When a mother who has lost a child has another baby, no one dares question if she’s capable of loving another child. No one wonders if her heart is big enough to love her “angel” baby while simultaneously loving the smiling toddler at her side. When she shares photos on social media of their special time together, there aren’t comments saying she must be “over” the death of her first child.
That’s the way it should be. And, widows everywhere deserve that same level of respect when it comes to our spouses and our decisions to date post-loss. If you can love more than one child, two parents, five aunts, nine nieces, etc., why is it so hard to fathom that we can love or be in love with two men?
My husband died. The thought of ever having known him was not erased from my memory. His death was sudden and shocking. One night he was here and the next morning he wasn’t. What was I to do with all that love? Bury it in his casket?
What about the wife who stood by her husband’s side… through the diagnosis, through the treatment, through the end? Does she just press a button and forget the love she has for her man?
To imply that we should not date again until we no longer love our spouses means going to the grave never having felt the warmth of another kiss, the strong embrace of a hug or the loving words of a new partner. You don’t get to dictate how or when we take the band-aid off our hearts. There’s an expression that says, broken crayons still colour. Our hearts, despite being broken, are still capable of love.
In fact, when we’re ready to love – truly ready to not let our fears, insecurities, and guilt hold us back – the world had better take notice. We love hard because we know firsthand the importance of letting our partners know how much they are cared for, while they are still here with us. We know to cherish the small things we once took for granted. We get that those silly squabbles don’t matter in the end. We know it’s always the right time to live boldly and passionately.

- EXTRACTED MATERIAL
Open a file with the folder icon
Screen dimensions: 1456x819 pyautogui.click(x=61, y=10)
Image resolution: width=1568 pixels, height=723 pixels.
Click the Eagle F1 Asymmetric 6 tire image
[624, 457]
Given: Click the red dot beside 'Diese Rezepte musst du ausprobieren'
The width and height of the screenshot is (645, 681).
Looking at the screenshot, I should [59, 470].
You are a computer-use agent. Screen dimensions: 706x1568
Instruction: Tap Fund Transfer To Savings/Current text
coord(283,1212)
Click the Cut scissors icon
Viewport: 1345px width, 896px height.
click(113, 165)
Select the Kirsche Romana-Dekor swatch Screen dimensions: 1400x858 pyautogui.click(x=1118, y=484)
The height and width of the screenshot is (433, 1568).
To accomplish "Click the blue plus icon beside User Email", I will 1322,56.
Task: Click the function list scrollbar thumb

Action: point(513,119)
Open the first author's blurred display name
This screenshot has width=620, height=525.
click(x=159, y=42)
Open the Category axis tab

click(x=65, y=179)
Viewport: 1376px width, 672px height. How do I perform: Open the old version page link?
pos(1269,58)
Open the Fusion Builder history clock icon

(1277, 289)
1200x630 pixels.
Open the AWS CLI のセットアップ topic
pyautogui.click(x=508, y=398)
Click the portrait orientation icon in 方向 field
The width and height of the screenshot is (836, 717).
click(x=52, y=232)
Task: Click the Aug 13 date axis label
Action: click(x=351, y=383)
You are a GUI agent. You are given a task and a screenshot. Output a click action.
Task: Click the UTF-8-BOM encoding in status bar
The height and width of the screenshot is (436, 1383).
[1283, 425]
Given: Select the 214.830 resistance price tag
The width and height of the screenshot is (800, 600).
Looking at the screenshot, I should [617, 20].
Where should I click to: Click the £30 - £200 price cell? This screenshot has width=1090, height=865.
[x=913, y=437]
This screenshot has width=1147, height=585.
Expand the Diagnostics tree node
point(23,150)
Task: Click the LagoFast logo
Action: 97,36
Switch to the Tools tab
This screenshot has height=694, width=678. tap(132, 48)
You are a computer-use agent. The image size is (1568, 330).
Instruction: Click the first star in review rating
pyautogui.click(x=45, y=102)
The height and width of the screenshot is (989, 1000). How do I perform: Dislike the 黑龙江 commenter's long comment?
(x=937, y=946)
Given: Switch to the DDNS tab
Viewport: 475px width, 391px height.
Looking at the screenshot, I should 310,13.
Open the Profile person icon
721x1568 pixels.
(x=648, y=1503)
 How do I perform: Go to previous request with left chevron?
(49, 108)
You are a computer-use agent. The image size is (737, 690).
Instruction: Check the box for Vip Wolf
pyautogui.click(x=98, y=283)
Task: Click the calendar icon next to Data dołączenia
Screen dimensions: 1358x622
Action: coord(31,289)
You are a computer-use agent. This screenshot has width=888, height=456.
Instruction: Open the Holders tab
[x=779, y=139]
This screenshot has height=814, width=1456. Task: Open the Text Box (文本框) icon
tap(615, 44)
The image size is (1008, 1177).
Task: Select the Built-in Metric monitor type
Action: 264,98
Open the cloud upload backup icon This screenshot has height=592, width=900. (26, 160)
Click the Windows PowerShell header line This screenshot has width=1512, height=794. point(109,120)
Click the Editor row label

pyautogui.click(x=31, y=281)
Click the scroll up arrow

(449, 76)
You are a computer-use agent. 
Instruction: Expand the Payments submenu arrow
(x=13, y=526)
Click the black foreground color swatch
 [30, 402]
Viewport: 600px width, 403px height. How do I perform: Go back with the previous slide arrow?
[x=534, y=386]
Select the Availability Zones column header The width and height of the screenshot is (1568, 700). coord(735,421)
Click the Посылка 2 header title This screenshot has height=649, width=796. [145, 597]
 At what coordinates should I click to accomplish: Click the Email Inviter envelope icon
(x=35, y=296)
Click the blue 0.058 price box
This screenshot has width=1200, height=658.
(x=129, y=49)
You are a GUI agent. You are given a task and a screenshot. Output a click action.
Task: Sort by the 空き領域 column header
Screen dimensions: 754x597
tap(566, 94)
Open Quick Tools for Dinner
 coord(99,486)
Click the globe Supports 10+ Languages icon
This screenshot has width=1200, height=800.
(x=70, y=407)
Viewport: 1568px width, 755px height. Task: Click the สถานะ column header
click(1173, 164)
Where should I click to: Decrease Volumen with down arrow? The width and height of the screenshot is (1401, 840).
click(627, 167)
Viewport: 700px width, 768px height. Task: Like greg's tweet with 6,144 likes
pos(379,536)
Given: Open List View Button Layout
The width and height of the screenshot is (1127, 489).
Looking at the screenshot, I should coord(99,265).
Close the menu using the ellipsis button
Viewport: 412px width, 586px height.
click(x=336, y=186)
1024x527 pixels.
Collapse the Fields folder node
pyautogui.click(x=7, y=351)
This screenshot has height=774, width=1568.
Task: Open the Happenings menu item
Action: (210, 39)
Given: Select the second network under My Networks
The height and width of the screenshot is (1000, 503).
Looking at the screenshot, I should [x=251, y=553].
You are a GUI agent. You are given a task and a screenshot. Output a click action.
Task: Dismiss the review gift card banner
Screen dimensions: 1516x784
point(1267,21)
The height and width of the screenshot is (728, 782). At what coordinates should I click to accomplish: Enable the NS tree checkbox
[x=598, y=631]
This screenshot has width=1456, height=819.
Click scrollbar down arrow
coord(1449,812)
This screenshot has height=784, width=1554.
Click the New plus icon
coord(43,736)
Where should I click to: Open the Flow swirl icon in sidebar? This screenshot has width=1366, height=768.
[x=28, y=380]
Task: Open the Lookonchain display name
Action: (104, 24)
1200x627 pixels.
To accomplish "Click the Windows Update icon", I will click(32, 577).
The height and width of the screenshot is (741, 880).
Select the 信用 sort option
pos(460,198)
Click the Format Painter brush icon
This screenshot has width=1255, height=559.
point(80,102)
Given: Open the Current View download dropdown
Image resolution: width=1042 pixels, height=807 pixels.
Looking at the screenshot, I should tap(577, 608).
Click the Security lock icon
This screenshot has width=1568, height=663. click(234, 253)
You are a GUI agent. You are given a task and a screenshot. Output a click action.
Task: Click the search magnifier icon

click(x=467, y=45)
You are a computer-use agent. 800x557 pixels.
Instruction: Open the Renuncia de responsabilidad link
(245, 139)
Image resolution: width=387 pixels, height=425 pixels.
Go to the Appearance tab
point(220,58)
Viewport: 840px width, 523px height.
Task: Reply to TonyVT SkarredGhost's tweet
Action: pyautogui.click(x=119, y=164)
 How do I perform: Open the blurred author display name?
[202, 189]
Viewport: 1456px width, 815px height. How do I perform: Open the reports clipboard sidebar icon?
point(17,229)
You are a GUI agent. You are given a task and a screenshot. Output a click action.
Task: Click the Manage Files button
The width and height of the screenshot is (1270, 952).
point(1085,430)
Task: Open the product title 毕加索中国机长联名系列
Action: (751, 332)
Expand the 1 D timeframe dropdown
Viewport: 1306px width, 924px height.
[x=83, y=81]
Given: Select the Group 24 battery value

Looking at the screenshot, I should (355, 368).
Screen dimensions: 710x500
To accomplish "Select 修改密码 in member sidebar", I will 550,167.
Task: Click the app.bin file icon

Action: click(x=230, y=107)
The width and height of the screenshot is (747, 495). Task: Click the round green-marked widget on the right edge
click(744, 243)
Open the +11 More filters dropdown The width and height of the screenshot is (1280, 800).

- WHAT THIS TASK INVOLVES
In the passage about widows dating after a loss, how does the writer describe her husband's death?

- ANSWER BOX
His death was sudden and shocking.